#### Written exercise 1:
Gather every line of the entries below that contains the string "coordinates", and list each one in full.

The YDS also includes ratings for mountaineering and other types of climbing, but these are expressed in a different format than the rock climbing grades, using Roman numerals and other symbols.


Top 5 International Climbing Grade Rating Systems

If you’re climbing abroad, you should be familiar with other systems, including the French grading system, the UIAA grading system, and a handful of others.

Grading System Used In Description
YDS United States and Canada Scale of 1-5, with additional divisions after 5 up to 5.15
French System France, certain routes in the UK, many other places in the world Scale of 1-9, with lettered subdivisions (5a, 5b, etc.)
UIAA Scale of Difficulty Germany, Austria, some routes in Italy, Eastern Europe Roman numerals with + or – designations
Great Britain Most UK routes Two subgrades, an adjective grade (Moderate, Very Difficult, etc.) and a technical grade describing the hardest move of a climb
Australian Australia and New Zealand Simple numerical scale with a single number that gets bigger as the climbs get more challenging


Climbing Grades Compared

While there are other grading systems, these five are the most commonly used. The chart below shows how these scales’ grades compare to each other. Not all levels of a particular scale have a direct comparison to all of the other scales.

YDS French UIAA GB (Technical) GB (Adjective) Australian
5 1 I 3a
5.1/5.2 2 II 3b 11
5.3/5.4 3 III 3c Moderate 12
5.5 4a IV 4a Very Difficult 13
5.6 4b IV+ 4b Severe 14
5.7 4c V 4c Hard Severe 15
5.8 5a V+ Very Severe 16
5.9 5b VI- 5a Hard Very Severe 17
5.10a 5c VI Extremely Severe 1 18
5.10b 6a VI+ 5b 19
5.10c 6a+ VII- Extremely Severe 2 20
5.10d 6b VII 5c 21
5.11a 6b+ VII+ Extremely Severe 3 22
5.11b 6c VIII- 23
5.11c 6c+ VIII 6a Extremely Severe 4 24
5.11d 7a VIII+ 25
5.12a 7a+ IX- Extremely Severe 5 26
5.12b 7b IX- IX 6b
5.12c 7b+ IX Extremely Severe 6 27
5.12d 7c IX IX+ 6c 28
5.13a 7c+ IX+ Extremely Severe 7 29
5.13b 8a IX+ X-
5.13c 8a+ X- 7a 30
5.13d 8b X Extremely Severe 8 31
5.14a 8b+ X+ 32
5.14b 8c X+ XI- 7b 33
5.14c 8c+ XI- Extremely Severe 9 34
5.14d 9a XI 7c 35
5.15a 9a+ XI+ 36
5.15b 9b XII- 37
5.15c 9b+ XII 38
5.15d 9c XII+ 39


Bouldering Scales

In North America, bouldering problems use a different scale than climbing routes. The YDS does not apply to bouldering routes; instead, either the French Scale (usually referred to by its other name, the Fontainebleau Scale or Font Scale for short) or the Hueco V Scale is used.

#### Data for the task:
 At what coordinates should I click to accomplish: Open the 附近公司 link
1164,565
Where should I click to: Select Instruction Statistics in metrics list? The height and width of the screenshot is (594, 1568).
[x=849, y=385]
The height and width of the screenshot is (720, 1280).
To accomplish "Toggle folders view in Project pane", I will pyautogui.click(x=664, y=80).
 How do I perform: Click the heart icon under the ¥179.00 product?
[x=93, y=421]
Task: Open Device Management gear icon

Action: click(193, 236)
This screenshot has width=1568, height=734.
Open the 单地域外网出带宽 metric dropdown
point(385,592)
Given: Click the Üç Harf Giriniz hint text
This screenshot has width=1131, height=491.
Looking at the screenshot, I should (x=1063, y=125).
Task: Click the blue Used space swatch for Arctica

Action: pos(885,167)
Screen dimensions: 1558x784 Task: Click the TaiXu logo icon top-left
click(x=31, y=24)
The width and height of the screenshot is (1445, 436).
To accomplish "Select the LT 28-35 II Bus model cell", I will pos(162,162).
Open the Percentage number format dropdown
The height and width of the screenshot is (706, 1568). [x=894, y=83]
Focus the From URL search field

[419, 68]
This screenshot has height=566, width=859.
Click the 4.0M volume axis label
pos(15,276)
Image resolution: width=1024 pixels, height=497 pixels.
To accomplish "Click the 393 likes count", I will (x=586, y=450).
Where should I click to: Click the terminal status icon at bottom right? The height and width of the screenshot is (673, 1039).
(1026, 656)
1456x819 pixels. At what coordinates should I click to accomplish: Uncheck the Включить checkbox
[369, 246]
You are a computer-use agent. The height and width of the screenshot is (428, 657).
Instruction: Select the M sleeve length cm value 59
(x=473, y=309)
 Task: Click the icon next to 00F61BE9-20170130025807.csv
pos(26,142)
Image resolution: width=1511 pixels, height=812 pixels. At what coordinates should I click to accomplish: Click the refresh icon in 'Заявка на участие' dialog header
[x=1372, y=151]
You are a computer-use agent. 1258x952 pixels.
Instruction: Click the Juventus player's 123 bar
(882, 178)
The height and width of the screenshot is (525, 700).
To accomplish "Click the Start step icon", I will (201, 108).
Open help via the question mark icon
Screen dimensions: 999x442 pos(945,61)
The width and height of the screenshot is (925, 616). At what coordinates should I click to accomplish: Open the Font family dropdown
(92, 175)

#### Written exercise 2:
From the text on climbing grade systems above, copy everything between "UIAA Scale of" and "the other scales.", inclusive.

#### Answer 1:
 At what coordinates should I click to accomplish: Open the 附近公司 link
1456x819 pixels. At what coordinates should I click to accomplish: Uncheck the Включить checkbox
Image resolution: width=1511 pixels, height=812 pixels. At what coordinates should I click to accomplish: Click the refresh icon in 'Заявка на участие' dialog header
The width and height of the screenshot is (925, 616). At what coordinates should I click to accomplish: Open the Font family dropdown

#### Answer 2:
UIAA Scale of Difficulty Germany, Austria, some routes in Italy, Eastern Europe Roman numerals with + or – designations
Great Britain Most UK routes Two subgrades, an adjective grade (Moderate, Very Difficult, etc.) and a technical grade describing the hardest move of a climb
Australian Australia and New Zealand Simple numerical scale with a single number that gets bigger as the climbs get more challenging


Climbing Grades Compared

While there are other grading systems, these five are the most commonly used. The chart below shows how these scales’ grades compare to each other. Not all levels of a particular scale have a direct comparison to all of the other scales.